DIRECTIONS FOR THIS TASK ▸ In the abstract on grandparents caring for grandchildren with disabilities, how many grandparents were interviewed?

DOCUMENT EXCERPT ▸

Skip to main content
Innovation in Aging logoLink to Innovation in Aging
. 2019 Nov 8;3(Suppl 1):S628. doi: 10.1093/geroni/igz038.2341

GRANDPARENTING CHILDREN WITH DISABILITIES AND ITS IMPACT ON GRANDPARENT HEALTH

Ynesse Abdul-Malak 1, Madonna Harrington Meyer 2
PMCID: PMC6846670

Abstract

Across the US, millions of grandparents are providing vital care for their grandchildren with disabilities when their adult children are in need of assistance and public programs do not provide needed supports. Research suggests the impact on grandparent physical health is mixed. This paper draws on in-depth interviews with 50 grandparents to explore how caring for grandchildren with disabilities shapes their physical wellbeing. We use life course perspective to assess the choices grandparents make from available resources and options at different stages of their lives and the effects on their health. We find in addition to providing routine care, helping with feeding, bathing, and dressing, some grandparents provide constant supervision and medically intense care, such as tending to feeding tubes, catheters, and oxygen lines. Many grandparents said care work has improved, or at least helped sustain, their overall level of fitness, while other grandparents find that care work has adverse impacts. Often there is too much chasing, bending, and lifting for their aging bodies. This paper suggests that stronger social programs for children with disabilities and the grandparents who step in to help them would decrease the negative effects of care work on grandparent health.

INFORMATION PROVIDED ▸
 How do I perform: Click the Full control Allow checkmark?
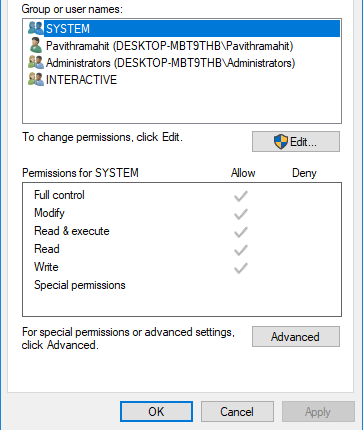(241, 196)
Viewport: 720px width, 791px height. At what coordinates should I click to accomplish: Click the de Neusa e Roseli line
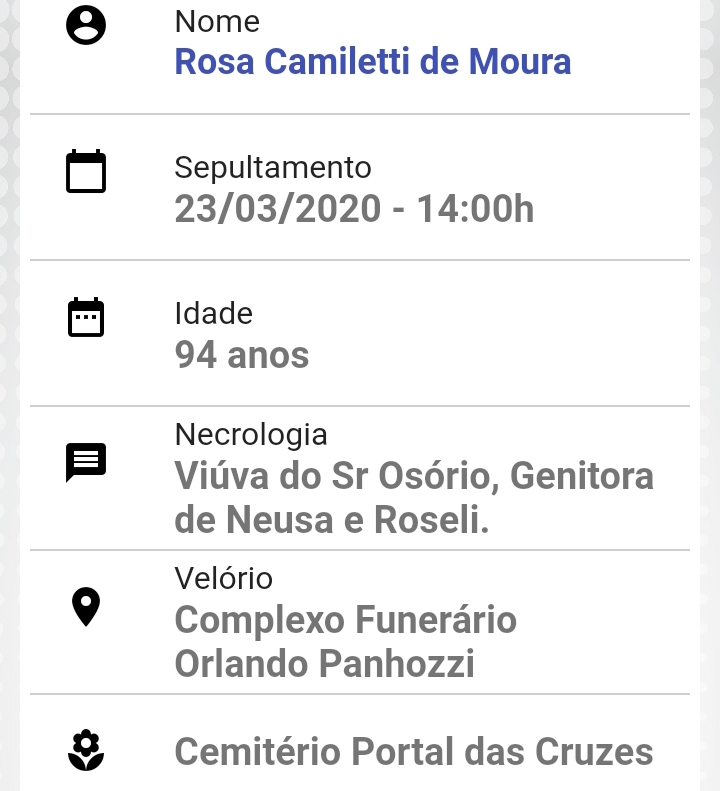click(332, 520)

RESPONSE BOX ▸ 50 grandparents